IOW, failure of old tools should not be a requirement of the solution, but we shouldn't avoid such a solution if that is a risk. So I do not think that the mandate

You need to come up with a consistent way to crash the htslib BAM parser (not only the SAM parser).

is valid.

A bigger risk in my mind is that we start amassing data which is incorrect (e.g. a mapped read with an unmapped flag) and breaks a basic assumption in the spec:

Bit 0x4 is the only reliable place to tell whether the read is unmapped. If 0x4 is set, no assumptions can be made about RNAME, POS, CIGAR, MAPQ, and bits 0x2, 0x100, and 0x800.

===

In terms of the different options that were suggested, (but please keep them coming, if people have more ideas) I think that no data is a better than partial data (in a specific read) so I would prefer the parser to have no CIGAR data for a read, than to read the first 65K elements and neglect to read the remaining few because we split the cigar across multiple places. Thus, my preference would be that in case of a long cigar, it be placed in a tag in it's entirety, and that the traditional cigar spot be marked with size 65535 but that would be code for "look elsewhere". This means that if a program misinterprets this and tries to parse 65K cigar operators where there are none, it will get garbage and will soon crash. The actual cigar, will then be in the CG tag. I think that this is option 3.

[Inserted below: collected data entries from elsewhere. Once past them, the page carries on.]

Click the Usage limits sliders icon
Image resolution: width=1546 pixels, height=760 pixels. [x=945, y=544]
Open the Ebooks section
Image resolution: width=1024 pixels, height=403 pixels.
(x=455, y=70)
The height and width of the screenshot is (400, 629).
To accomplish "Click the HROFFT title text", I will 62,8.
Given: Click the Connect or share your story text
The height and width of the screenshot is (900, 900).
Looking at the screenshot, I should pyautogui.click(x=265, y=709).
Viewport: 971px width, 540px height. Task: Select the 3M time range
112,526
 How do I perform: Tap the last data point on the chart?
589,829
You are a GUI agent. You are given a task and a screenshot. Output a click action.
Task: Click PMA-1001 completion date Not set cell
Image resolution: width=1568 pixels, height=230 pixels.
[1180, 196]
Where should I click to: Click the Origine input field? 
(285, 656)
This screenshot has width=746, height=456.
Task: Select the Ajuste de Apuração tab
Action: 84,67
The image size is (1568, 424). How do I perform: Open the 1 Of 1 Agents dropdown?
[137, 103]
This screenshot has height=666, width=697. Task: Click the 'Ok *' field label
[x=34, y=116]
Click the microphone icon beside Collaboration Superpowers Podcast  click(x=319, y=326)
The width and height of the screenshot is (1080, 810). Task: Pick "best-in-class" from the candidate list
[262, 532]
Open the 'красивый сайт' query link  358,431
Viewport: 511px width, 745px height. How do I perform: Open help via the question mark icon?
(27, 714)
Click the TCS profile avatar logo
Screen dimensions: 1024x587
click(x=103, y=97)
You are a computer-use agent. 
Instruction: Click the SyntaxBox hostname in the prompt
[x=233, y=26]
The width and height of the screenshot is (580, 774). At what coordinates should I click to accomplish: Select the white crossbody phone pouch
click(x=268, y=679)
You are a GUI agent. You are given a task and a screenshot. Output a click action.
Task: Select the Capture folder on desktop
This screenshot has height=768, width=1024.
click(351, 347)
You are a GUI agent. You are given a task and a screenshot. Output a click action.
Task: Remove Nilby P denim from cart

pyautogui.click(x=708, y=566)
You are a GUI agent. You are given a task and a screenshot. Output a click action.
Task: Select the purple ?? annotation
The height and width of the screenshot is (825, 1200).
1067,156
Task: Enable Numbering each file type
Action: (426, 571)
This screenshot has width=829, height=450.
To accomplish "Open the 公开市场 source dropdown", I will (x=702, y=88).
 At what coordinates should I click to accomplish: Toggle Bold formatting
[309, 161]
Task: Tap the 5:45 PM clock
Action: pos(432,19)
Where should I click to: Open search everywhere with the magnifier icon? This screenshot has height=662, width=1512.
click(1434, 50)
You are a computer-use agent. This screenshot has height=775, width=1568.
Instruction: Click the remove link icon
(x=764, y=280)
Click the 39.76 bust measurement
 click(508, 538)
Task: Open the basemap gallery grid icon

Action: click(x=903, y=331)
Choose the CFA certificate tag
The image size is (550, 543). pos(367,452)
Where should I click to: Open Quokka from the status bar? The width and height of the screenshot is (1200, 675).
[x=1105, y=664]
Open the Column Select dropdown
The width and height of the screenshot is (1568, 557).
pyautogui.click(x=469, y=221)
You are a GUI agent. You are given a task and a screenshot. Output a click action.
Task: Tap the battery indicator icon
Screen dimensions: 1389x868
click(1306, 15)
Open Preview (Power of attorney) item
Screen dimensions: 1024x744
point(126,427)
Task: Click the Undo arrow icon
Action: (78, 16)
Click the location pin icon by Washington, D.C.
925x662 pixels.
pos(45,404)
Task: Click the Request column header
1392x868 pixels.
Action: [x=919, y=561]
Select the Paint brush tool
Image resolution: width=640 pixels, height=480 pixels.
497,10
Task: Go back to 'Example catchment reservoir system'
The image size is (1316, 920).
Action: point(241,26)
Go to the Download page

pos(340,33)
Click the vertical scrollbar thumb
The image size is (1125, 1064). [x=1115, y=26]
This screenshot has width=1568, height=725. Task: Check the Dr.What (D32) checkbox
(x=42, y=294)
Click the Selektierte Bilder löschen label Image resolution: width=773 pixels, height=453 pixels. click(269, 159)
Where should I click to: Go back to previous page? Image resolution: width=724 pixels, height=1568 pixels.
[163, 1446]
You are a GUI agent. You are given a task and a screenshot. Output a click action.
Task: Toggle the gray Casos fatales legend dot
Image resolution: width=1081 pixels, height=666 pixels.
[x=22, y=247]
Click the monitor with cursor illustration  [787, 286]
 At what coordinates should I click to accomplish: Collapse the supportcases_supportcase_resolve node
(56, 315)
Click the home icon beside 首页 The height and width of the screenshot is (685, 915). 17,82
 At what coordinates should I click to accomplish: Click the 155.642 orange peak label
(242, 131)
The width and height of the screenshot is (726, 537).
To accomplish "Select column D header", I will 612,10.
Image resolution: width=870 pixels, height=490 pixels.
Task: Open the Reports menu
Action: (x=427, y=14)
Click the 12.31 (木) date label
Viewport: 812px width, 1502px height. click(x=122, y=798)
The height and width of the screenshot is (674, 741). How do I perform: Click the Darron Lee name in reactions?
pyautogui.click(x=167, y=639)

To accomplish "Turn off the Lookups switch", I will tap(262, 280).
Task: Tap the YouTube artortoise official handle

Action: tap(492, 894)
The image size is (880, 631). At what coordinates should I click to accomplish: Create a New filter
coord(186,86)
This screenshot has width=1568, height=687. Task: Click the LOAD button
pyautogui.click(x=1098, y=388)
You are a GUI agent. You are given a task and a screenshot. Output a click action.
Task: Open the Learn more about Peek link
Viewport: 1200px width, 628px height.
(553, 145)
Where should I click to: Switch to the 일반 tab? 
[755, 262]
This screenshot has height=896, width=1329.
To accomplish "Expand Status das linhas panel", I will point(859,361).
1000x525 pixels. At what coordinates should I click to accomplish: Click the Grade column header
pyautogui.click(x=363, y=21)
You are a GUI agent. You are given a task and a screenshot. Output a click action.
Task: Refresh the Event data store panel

While I agree that we should be compiling a list of breaking spec changes we would like to introduce to the next version of BAM, I'm not sure that this particular issue should wait on that. (option 2, I think)

jkbonfield commented 7 years ago

a non-compliant cigar operator will not crash htslib?

It won't crash, but it will hard error. A SAM file with 100Z (just an example) shows:

[E::sam_parse1] unrecognized CIGAR operator
[W::sam_read1] parse error at line 2

On a BAM file, recent htslibs will turn unknown characters to ?, but continues without error unless something happens to subsequently use CIGAR and fails. Prior to the fix for samtools/htslib#546 these had the potential to read past the fixed BAM_CIGAR_STR and return a more arbitrary and random looking character instead.

Personally I dislike adding a new character because largely I see it as unnecessary. It's purely to work around a local BAM format issue and shouldn't really be requiring SAM spec changes.

Also, the fact that (wrongly IMO) htslib changes mapped (according to flag 0x4) to unmapped when it sees CIGAR "", disobeying the statement in the SAM spec that the flag is the primary source and everything else follows on from that, it will transparently accidentally turn @sjackman's proposal (cigar ) into @lh3's proposal (unmapped flag). Whether that's a good thing or not I don't know!

lh3 commented 7 years ago

Setting n_cigar==65535 is the best option to crash htslib so far, but it is not good enough. For functionality that only looks at cigar, htslib won't simply crash. It will read into SEQ and QUAL and return absurd alignment lengths. What will happen next depends on the downstream code. You might get weird results without seeing a segfault. We wouldn't want this happen.

Regardless of what the spec say, we are dealing with the combination of 0x4 and cigar=="*" everyday: an unmapped mate is flagged with 0x4, may be on reverse strand and has coordinate but not cigar. This is almost the same as the use of 0x4 in my proposal except the pairing flag. Most tools that work with unmapped mates will have the desired behavior in my proposal.